▶ **Work instruction**:
Below are some records. Repeat exactly the lines from the one containing "Expand the ターゲットキーワード" through the final line.

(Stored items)
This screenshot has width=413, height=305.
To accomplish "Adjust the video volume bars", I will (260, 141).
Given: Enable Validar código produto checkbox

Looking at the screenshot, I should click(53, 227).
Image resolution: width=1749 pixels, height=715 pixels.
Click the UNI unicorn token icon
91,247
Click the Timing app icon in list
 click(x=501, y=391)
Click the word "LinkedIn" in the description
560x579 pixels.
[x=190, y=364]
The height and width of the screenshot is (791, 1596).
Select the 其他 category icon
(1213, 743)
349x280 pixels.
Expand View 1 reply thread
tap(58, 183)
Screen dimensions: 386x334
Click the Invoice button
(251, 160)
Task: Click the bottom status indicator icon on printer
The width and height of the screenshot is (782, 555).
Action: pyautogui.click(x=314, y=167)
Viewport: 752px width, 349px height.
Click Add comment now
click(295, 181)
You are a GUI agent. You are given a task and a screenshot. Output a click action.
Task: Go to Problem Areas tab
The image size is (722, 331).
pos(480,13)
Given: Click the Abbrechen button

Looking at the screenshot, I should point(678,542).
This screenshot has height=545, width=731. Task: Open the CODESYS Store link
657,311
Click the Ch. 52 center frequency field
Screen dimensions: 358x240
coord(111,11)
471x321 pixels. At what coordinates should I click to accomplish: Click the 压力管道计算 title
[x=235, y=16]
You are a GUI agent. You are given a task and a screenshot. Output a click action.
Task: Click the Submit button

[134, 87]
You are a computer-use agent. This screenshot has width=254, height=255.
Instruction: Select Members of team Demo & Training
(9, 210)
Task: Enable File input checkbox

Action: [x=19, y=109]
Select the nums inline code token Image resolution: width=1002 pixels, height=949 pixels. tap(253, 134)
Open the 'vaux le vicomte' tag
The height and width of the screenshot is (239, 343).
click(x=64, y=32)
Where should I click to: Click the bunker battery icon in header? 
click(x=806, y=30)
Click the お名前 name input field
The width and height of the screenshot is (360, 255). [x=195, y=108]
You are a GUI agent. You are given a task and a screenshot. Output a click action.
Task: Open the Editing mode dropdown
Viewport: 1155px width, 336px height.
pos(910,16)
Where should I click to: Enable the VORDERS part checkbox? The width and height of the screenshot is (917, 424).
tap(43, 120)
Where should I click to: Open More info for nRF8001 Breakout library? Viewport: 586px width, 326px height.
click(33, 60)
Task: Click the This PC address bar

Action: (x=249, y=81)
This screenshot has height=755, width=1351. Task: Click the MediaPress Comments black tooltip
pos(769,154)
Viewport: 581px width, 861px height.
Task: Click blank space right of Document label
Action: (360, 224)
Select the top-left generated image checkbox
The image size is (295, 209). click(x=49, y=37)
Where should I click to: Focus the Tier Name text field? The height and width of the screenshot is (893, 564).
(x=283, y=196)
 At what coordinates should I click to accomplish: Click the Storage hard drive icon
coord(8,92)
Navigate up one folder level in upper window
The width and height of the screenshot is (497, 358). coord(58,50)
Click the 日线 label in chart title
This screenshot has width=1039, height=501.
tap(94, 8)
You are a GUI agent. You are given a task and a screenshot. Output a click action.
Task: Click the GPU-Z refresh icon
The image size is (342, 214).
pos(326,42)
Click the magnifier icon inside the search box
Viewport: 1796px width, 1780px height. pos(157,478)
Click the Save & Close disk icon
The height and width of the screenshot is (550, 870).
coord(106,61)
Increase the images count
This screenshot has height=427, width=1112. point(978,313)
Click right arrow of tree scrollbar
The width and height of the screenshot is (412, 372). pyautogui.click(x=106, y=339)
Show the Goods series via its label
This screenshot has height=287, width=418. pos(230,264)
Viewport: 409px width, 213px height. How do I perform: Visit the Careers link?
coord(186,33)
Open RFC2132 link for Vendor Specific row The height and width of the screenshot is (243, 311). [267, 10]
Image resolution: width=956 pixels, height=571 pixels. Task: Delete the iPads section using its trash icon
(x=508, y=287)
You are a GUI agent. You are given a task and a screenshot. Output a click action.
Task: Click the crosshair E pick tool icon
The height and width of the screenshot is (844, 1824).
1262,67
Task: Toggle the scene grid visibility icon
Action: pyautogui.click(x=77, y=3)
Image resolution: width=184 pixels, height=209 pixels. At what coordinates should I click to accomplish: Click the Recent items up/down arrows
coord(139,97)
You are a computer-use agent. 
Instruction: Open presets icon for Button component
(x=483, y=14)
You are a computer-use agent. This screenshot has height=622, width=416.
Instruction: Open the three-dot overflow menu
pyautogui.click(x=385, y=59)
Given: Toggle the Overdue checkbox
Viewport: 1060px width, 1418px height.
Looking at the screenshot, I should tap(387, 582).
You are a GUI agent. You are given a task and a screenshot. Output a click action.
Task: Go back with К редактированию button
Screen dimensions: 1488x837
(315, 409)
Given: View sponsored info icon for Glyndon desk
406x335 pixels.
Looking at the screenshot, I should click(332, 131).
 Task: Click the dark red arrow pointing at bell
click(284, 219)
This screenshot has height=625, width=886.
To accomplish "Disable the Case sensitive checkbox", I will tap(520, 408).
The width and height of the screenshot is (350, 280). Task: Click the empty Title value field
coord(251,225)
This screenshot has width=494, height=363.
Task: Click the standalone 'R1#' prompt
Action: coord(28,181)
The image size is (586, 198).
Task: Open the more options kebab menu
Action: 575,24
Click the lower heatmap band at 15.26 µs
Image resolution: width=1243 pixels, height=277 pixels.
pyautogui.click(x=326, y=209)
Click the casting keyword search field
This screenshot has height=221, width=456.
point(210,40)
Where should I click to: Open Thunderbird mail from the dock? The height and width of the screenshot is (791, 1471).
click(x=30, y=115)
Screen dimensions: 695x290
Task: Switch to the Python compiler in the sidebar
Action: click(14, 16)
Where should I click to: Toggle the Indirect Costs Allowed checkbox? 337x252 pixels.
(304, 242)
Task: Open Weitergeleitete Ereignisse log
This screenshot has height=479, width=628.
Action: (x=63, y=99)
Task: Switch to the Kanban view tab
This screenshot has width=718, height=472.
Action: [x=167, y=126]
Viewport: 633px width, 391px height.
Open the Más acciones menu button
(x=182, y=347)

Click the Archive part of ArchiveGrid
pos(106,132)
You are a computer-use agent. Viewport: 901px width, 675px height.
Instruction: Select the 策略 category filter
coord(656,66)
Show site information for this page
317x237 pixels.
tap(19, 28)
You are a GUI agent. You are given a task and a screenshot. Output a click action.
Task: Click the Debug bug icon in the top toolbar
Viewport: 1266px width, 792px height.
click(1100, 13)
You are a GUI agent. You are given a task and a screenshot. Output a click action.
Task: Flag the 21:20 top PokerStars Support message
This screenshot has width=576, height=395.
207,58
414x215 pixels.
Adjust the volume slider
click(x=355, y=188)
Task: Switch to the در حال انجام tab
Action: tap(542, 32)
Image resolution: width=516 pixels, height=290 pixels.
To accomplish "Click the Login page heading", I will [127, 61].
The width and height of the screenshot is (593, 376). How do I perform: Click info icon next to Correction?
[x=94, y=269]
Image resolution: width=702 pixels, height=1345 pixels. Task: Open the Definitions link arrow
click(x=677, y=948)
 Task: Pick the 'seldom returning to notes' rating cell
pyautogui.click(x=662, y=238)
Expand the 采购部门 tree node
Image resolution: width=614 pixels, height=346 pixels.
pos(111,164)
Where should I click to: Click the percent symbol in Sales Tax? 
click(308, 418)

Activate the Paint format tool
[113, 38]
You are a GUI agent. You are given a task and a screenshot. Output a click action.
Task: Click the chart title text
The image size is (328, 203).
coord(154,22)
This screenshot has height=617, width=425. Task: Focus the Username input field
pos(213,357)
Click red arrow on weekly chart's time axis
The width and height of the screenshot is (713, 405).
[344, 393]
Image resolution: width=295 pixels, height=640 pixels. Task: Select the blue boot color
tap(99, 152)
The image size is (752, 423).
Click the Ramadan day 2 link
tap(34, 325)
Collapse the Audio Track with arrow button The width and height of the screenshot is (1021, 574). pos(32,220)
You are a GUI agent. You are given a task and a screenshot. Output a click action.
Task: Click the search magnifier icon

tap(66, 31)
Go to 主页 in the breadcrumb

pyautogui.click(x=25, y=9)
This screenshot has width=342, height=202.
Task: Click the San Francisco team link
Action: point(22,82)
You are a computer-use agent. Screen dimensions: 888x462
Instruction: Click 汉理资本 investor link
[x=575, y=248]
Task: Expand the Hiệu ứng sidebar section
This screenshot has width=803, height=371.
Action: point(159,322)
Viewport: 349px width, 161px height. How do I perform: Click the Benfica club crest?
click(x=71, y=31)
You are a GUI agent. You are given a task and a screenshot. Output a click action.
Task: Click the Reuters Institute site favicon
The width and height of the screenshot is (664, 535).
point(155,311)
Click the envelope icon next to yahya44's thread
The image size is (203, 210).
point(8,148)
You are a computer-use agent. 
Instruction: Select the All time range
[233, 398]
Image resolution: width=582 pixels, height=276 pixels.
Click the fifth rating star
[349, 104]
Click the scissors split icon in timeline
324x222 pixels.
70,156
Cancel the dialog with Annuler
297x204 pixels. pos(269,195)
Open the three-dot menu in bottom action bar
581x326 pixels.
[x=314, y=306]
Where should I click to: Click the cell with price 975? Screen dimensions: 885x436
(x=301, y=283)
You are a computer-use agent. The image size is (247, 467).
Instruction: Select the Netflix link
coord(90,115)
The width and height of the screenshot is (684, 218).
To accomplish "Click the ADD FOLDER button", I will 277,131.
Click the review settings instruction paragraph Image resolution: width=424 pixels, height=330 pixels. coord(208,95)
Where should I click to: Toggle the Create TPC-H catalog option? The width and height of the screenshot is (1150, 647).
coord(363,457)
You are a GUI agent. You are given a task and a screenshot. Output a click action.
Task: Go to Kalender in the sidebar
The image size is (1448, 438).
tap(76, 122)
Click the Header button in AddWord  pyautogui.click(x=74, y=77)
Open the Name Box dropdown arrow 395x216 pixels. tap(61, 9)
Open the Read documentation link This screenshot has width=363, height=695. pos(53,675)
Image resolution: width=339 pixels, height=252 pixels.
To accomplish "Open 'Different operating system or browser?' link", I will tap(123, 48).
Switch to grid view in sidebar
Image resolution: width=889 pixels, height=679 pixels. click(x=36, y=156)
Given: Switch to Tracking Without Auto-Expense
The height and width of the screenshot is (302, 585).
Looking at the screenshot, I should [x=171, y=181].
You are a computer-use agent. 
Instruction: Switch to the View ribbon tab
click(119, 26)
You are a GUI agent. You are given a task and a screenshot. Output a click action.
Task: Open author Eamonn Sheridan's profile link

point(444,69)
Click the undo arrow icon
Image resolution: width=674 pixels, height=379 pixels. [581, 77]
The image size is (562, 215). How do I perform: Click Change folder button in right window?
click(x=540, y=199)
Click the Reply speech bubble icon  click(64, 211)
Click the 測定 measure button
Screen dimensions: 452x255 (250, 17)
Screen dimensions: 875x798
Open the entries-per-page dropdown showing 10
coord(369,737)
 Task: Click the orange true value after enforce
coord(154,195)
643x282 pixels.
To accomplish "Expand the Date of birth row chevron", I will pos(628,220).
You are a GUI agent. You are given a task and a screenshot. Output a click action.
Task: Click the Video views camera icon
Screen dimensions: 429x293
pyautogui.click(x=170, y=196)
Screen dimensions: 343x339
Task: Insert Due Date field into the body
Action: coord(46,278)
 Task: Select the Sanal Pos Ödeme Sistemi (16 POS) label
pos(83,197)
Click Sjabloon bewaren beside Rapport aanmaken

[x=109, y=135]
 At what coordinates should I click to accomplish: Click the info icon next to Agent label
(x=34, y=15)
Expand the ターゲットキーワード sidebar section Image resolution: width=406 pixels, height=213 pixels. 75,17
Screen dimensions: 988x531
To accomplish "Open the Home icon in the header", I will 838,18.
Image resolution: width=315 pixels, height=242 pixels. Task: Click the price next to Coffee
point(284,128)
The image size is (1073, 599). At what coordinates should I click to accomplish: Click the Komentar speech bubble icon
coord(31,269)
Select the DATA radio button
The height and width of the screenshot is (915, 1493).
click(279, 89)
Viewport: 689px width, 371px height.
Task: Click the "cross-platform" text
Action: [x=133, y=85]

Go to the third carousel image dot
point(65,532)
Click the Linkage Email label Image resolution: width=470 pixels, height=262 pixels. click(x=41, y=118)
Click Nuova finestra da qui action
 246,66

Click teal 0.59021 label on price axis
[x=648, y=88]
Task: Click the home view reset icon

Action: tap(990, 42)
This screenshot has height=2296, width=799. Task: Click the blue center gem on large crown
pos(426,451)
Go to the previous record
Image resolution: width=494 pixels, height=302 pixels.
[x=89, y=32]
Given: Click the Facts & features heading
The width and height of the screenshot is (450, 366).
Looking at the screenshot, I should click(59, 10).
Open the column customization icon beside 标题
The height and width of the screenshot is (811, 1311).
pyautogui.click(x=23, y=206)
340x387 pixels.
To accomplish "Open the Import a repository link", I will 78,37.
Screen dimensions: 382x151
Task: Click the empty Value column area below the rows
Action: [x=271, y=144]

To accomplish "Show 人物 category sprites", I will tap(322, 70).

▶ **Exercise output**:
Expand the ターゲットキーワード sidebar section Image resolution: width=406 pixels, height=213 pixels. 75,17
Screen dimensions: 988x531
To accomplish "Open the Home icon in the header", I will 838,18.
Image resolution: width=315 pixels, height=242 pixels. Task: Click the price next to Coffee
point(284,128)
The image size is (1073, 599). At what coordinates should I click to accomplish: Click the Komentar speech bubble icon
coord(31,269)
Select the DATA radio button
The height and width of the screenshot is (915, 1493).
click(279, 89)
Viewport: 689px width, 371px height.
Task: Click the "cross-platform" text
Action: [x=133, y=85]

Go to the third carousel image dot
point(65,532)
Click the Linkage Email label Image resolution: width=470 pixels, height=262 pixels. click(x=41, y=118)
Click Nuova finestra da qui action
 246,66

Click teal 0.59021 label on price axis
[x=648, y=88]
Task: Click the home view reset icon

Action: tap(990, 42)
This screenshot has height=2296, width=799. Task: Click the blue center gem on large crown
pos(426,451)
Go to the previous record
Image resolution: width=494 pixels, height=302 pixels.
[x=89, y=32]
Given: Click the Facts & features heading
The width and height of the screenshot is (450, 366).
Looking at the screenshot, I should click(59, 10).
Open the column customization icon beside 标题
The height and width of the screenshot is (811, 1311).
pyautogui.click(x=23, y=206)
340x387 pixels.
To accomplish "Open the Import a repository link", I will 78,37.
Screen dimensions: 382x151
Task: Click the empty Value column area below the rows
Action: [x=271, y=144]

To accomplish "Show 人物 category sprites", I will tap(322, 70).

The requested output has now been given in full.